Thursday, January 10, 2013

London's Secret to Success


Saturday (Jan. 12) is both the birthday of Jack London and Work Harder Day.

London is among my pantheon of heroes and a writer who exemplifies the virtues of working hard to achieve a personal goal. Read his novel "Martin Eden" (published in 1909) and you’ll realize making a name as a writer was as difficult in his time as it is now.

My introduction to London was in his early non-fiction works "Tales of the Fish Patrol" and "South Sea Tales" discovered early on in my father’s library. Later I devoured his most famous novels, though I agree with those critics who claim his true genius was in the short story.
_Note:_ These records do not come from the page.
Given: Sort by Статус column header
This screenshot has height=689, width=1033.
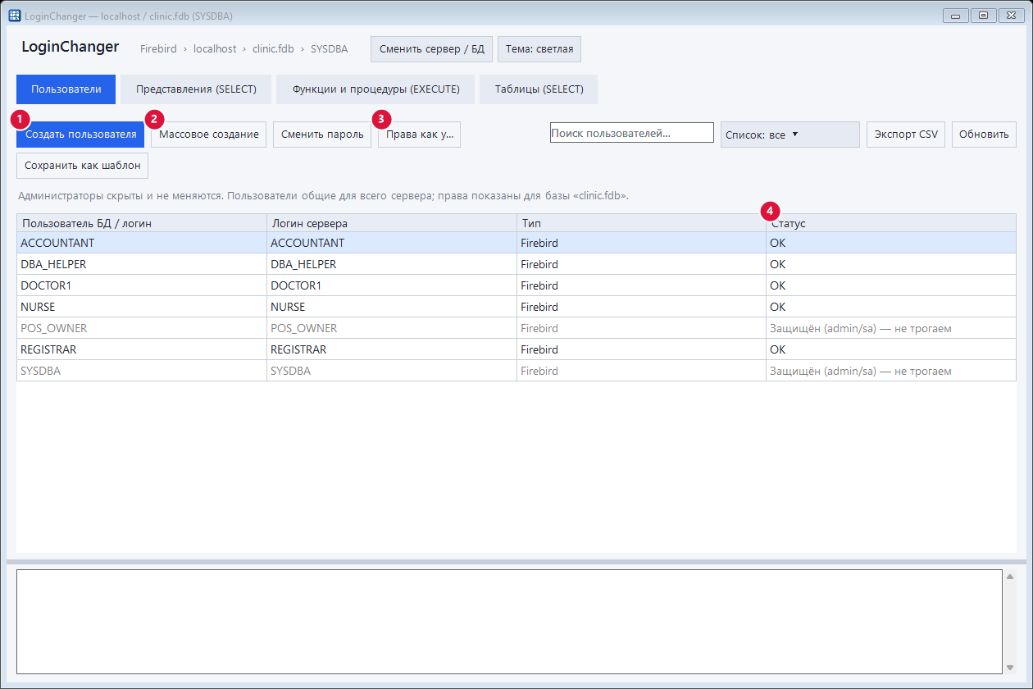Looking at the screenshot, I should pos(891,223).
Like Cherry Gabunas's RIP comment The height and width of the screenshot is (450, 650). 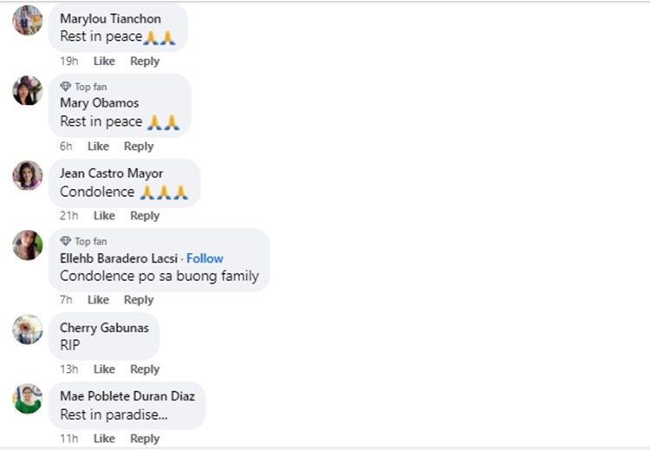[x=104, y=369]
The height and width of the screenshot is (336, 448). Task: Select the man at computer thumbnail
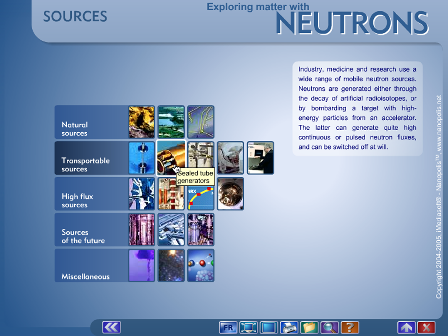[260, 158]
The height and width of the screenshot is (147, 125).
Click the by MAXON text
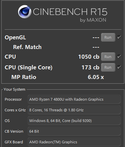tap(93, 20)
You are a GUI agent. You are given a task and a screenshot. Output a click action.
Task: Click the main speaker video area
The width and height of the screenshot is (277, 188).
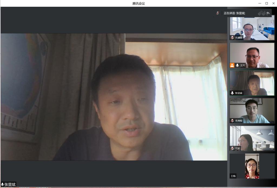[114, 97]
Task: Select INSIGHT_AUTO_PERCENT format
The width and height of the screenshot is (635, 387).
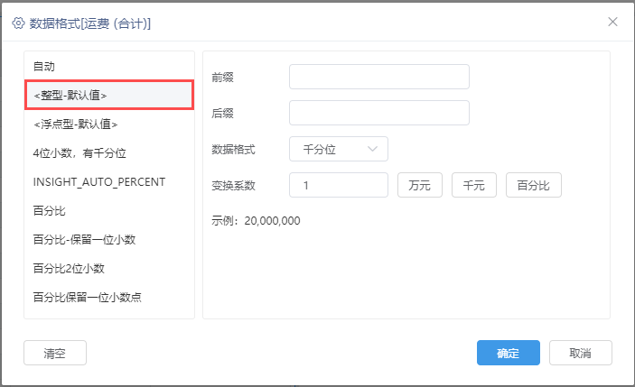Action: pos(109,182)
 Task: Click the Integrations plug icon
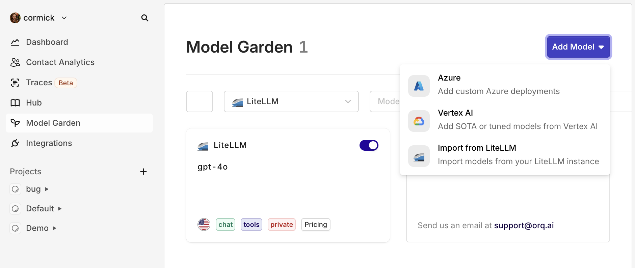[15, 143]
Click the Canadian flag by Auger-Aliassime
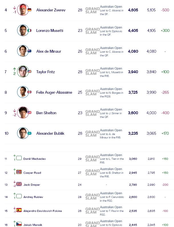The height and width of the screenshot is (227, 174). point(29,92)
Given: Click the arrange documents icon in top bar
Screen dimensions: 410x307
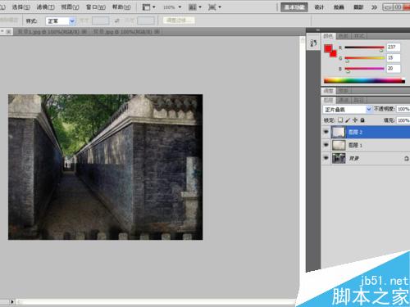Looking at the screenshot, I should click(x=195, y=7).
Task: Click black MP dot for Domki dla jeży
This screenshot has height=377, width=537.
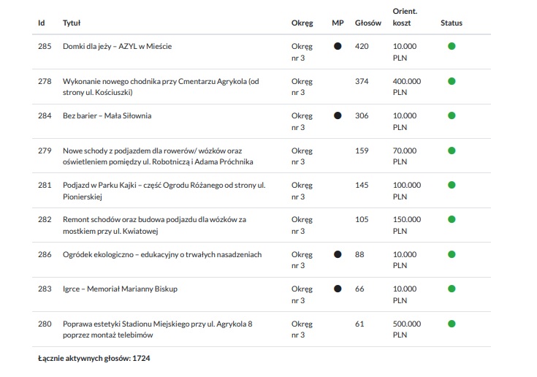Action: (x=337, y=46)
Virtually self-educated, he pulled himself up from poverty working in canneries, mills and a number of maritime tasks which would later provide the inspiration for his stories. He saw his only hope of achieving his goal was to get an education. He managed to get in the University of California, Berkeley, but was able to attend less than a year.

His love of reading and learning was encouraged by a sympathetic librarian, Ina Coolbrith. Later he would attribute his literary success to eight factors, among them: “Vast good luck, good health, good brain, good mental and muscular correlation.”
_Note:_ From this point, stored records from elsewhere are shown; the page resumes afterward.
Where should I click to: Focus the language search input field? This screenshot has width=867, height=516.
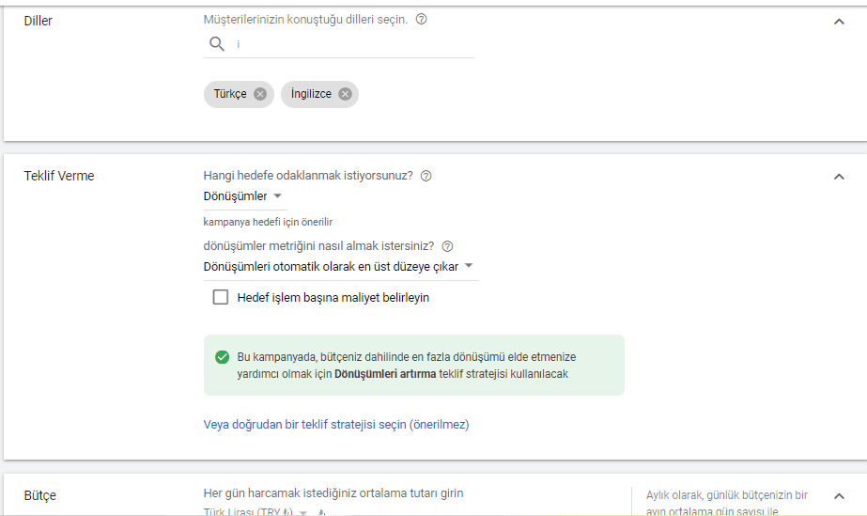tap(352, 44)
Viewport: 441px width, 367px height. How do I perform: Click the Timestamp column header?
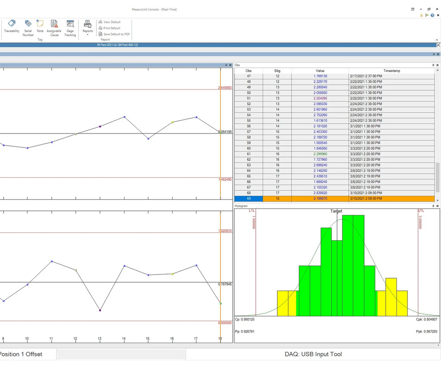tap(391, 71)
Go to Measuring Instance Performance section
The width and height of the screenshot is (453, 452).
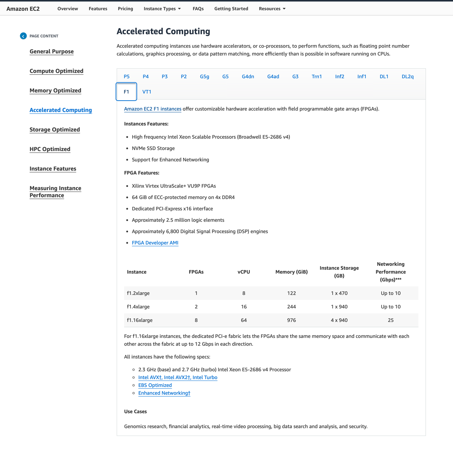[x=55, y=192]
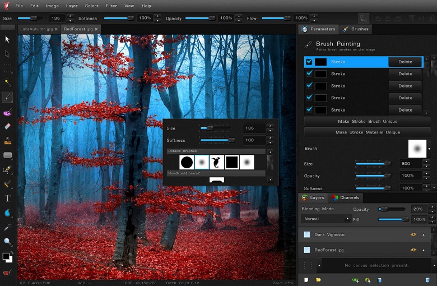Screen dimensions: 437x286
Task: Select the eyedropper color picker tool
Action: [x=7, y=227]
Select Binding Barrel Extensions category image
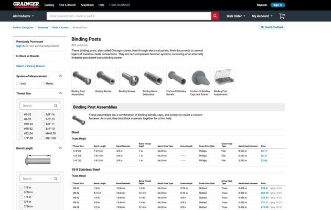 153,78
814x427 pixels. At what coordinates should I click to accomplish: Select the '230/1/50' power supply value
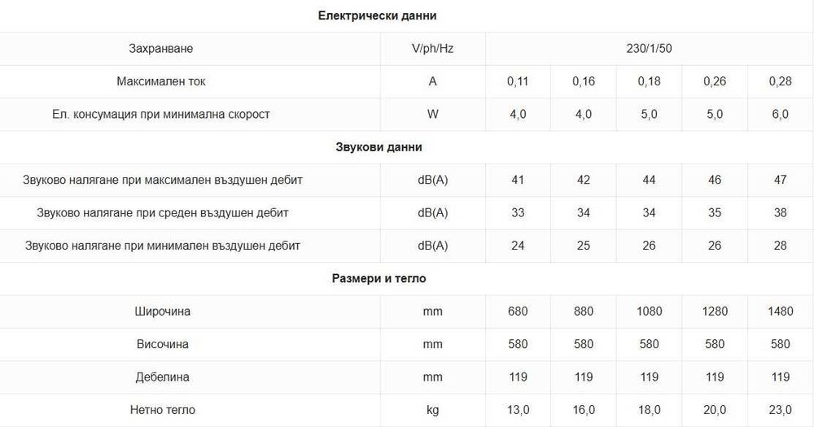(649, 49)
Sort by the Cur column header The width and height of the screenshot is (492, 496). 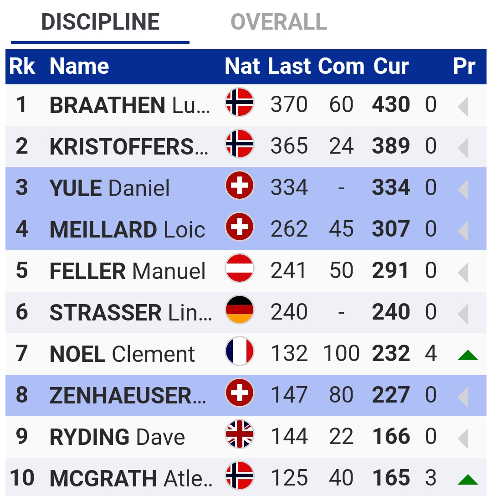pos(391,66)
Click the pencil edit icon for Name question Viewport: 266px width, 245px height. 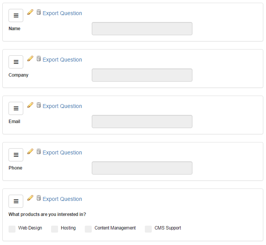pyautogui.click(x=30, y=12)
In my reading of his career I discovered several unexpected connections to my own Pennsylvania roots. His mother, Flora, was the daughter of Pennsylvania canal builder Marshall Wellman. London was a participant in the Coxey’s Army protest march of unemployed workers in 1894, which passed near my home en route to Washington, D.C. (He was actually part of the Western contingent known as Kelly’s Army and related his experiences in the story “Two Thousand Stiffs.”).

In an article titled “Getting Into Print” published in 1903, London wrote: “Don’t loaf and invite inspiration; light out after it with a club, and if you don’t get it you will nonetheless get something that looks remarkably like it.”

Good advice for Work Harder or any other day.

10 comments:

  1. Good advice, John. The moral of the story - if Jack London could do it, we all can. Determination and perseverance!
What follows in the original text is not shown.